Non-regex Methods of Extracting the Last Field from a Record

ozboomer has asked for the wisdom of the Perl Monks concerning the following question:

I have a text data record that comprises a variable number of 'fields'... and I would like to extract the last field from the record.

Now, I realize I could probably use a (fancy) regex... and I understand they are (often) efficient and so on... but, like a lot of people, I get intimidated by regex... so I was looking for a simpler, array-manipulation method of extracting the last item from a variable length array.

■ **RECORDED INFORMATION**
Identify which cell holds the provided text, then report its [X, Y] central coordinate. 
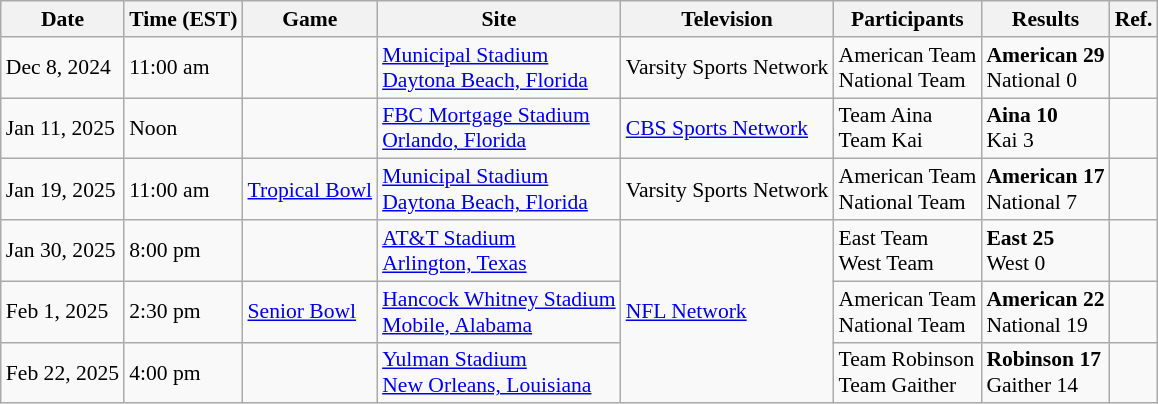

■ **TASK TO CARRY OUT**
Answer these from the Perl Monks post above.
(a) Who asked for the wisdom of the Perl Monks?
(b) What does the asker want to take out of the text data record?
(c) What does the asker say is intimidating?

■ **ANSWER TO THIS EXERCISE**
(a) ozboomer
(b) The last field
(c) Regex